We usually set the cruise control and roll on from White Pine to Nashville only stopping once for gas or vittles n' drink.
'Hey, whatever it takes, right?'
That is and has been our parental pledge, for sure.
Eventually, we arrived, unpacked, put Carina down for her nap, and got down to the biz-nass on decorating the birthday cakes! I had baked them a few nights prior and froze them to make frosting and decorating go more smoothly. Thank you, Brit for all of the helpful hints and tips!
As you might remember from a previous entry, this is the cake I decided to rip-off...I mean, use as a model:
And what I was afraid it would turn out lookin' like.
As some of you may have already seen on Facebook (I was so dang proud of the results, that I had to post a pic immediately after it was finished!), the results weren't too shabby:
My favorite little detail are the 2 curly-q candles used as antennae!
2 antennae = 2 years old!
It's the little things...
It's the little things...
Eating from the BIG CAKE!
And here's Poppy's cake! I had a rough idea of what I wanted to do for him: Harley-Davidson cake with emblem and a toy motorcycle, but I was afraid of messing up the piping, so I enlisted my better-half, Dada, to take it on. He's pretty amazing:
Complete with Reese's Pieces minis (Poppy's fave), a "smoke" trail/ or burn-out mark streaking across the cake, and an H-D emblem with his age: 54 in the center. Go team!

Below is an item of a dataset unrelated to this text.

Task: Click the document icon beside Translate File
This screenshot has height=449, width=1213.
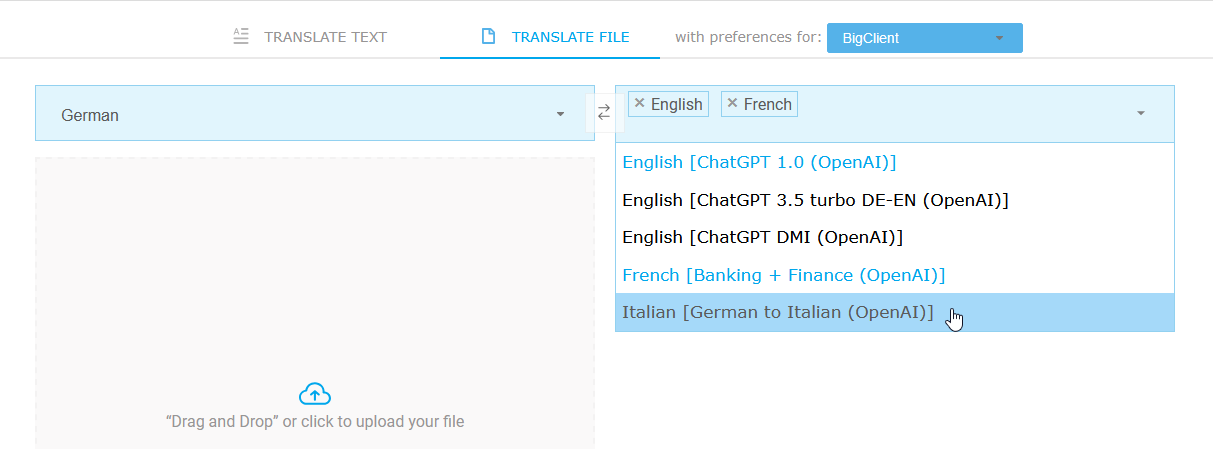Action: [x=488, y=37]
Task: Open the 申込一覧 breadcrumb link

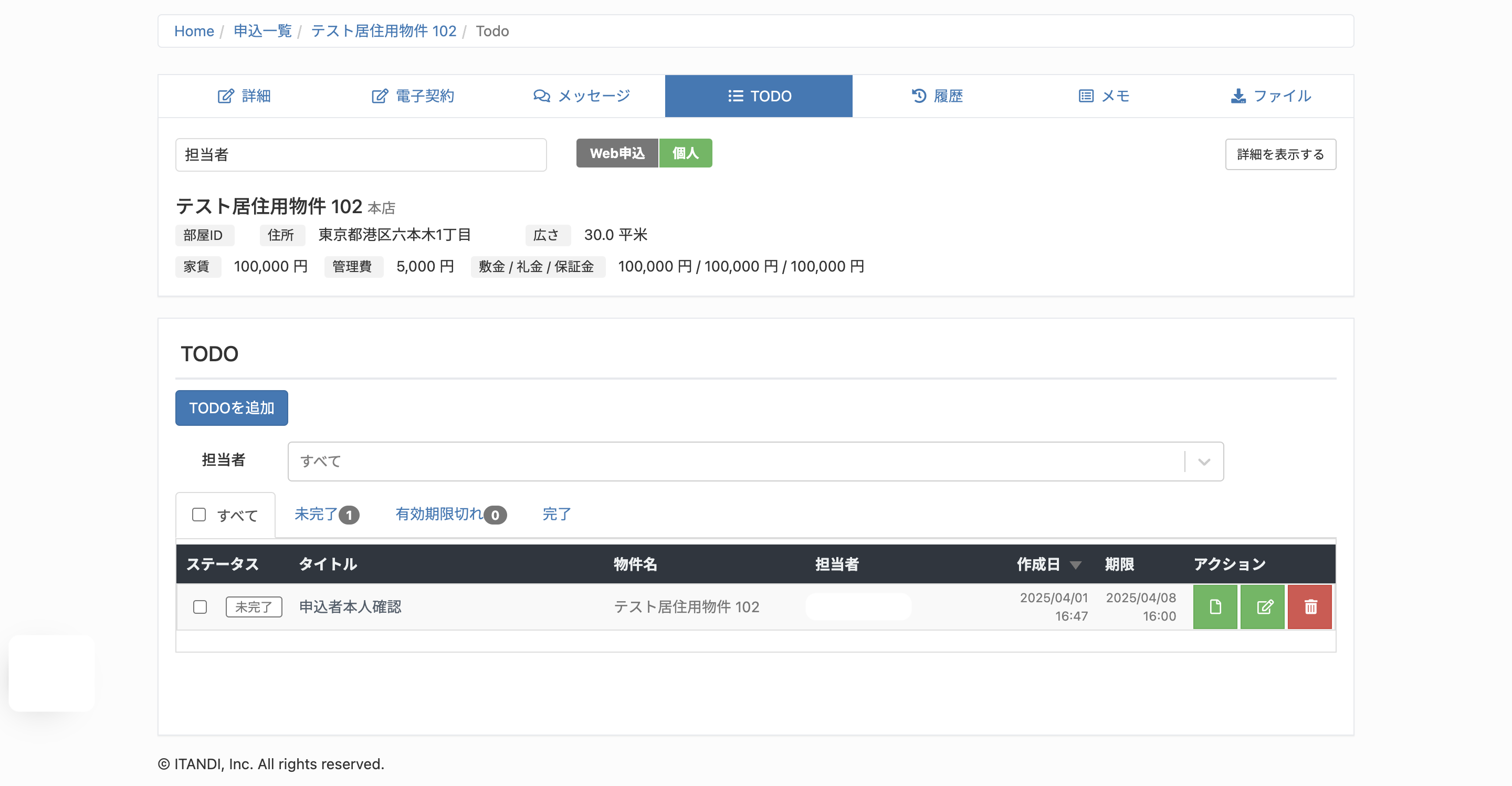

We had a small gathering of family, ate lasagna, fixins', opened presents, and mostly just hung out and enjoyed each other's company. It was SOOO GOOD to be with everyone that was able to make it!
Carina's Gift List
- drawing supplies from Aunt Linda: fat colored pencils, giant sketch pad, and a hardbound sketch book
- Thomas the Train & Friends bathtub squirters (right on time, too, since we had just tossed out a few bath toys she longer played with) also from Aunt Linda
- a cuddly lambie from Mama Ina along with several videos
- a clock puzzle, nesting cups ball, and dinosaur pjs from Mama and Dada (her BIG present from us will be a BIG GIRL bed :-)
While Carina may be on the precipice of embarking into her 2nd year of gracing us all with her lovey, smiley, easy-going, mild-mannered, happy-girl presence, Poppy has also been quick to remind us that "The Terrible Twos" aren't called such without reason. I GUESS he would know having fathered 4 children himself...pfffft! He's been so incredibly and unbelievably adamant that "The Terrible Twos" exist, that he first began mentioning them with regularity (weekly) and counting down the days to her 2nd birthday when she had just barely BEGUN her 5th day outside of my womb, also the day he first he met her.
He sure loves his "Rinny", as he calls her.
He wants us to believe as he believes in "The Terrible Twos"...
Poppy: "Well, Jenny and Jared, only 725 days until 'The Terrible Twos'! Enjoy this while you can...she's a precious, sweetheart now, but you just won't believe how they can change overnight..."
Me: "Haha (awkward laugh), Dad, don't speed time up any faster than it already tends to whiz by..."
Poppy: "Honey, I just don't want you to be blindsided like I was when YOU hit 'The Terrible Twos'."
Me: "Ohhh, Dad! I couldn't have been that bad..."
Poppy: "As evidenced by this conversation, which took place when Carina was 5 days old, his belief to the extreme in this legendary state of being of toddlerdom conjures up images of other such legendary beings:
Shiiiiiiit! Girrrrrl, you don't even know the half of it!"
Hopeful, but also prepared to eat a 5 course meal of crow.
As would be expected, while we were helping her blow out her candles, Poppy, in his infinite wisdom, observed:
"Here they come! Here come 'The Terrible Twos', Jenny and Jared! (proudly telling everyone present) I've been counting down the days since she was born, haven't I, you two?!"
Sunday was a lazy day filled with exploring the yard, napping, eating (of course), hanging out with Dad and his gal Kelli, and crocheting.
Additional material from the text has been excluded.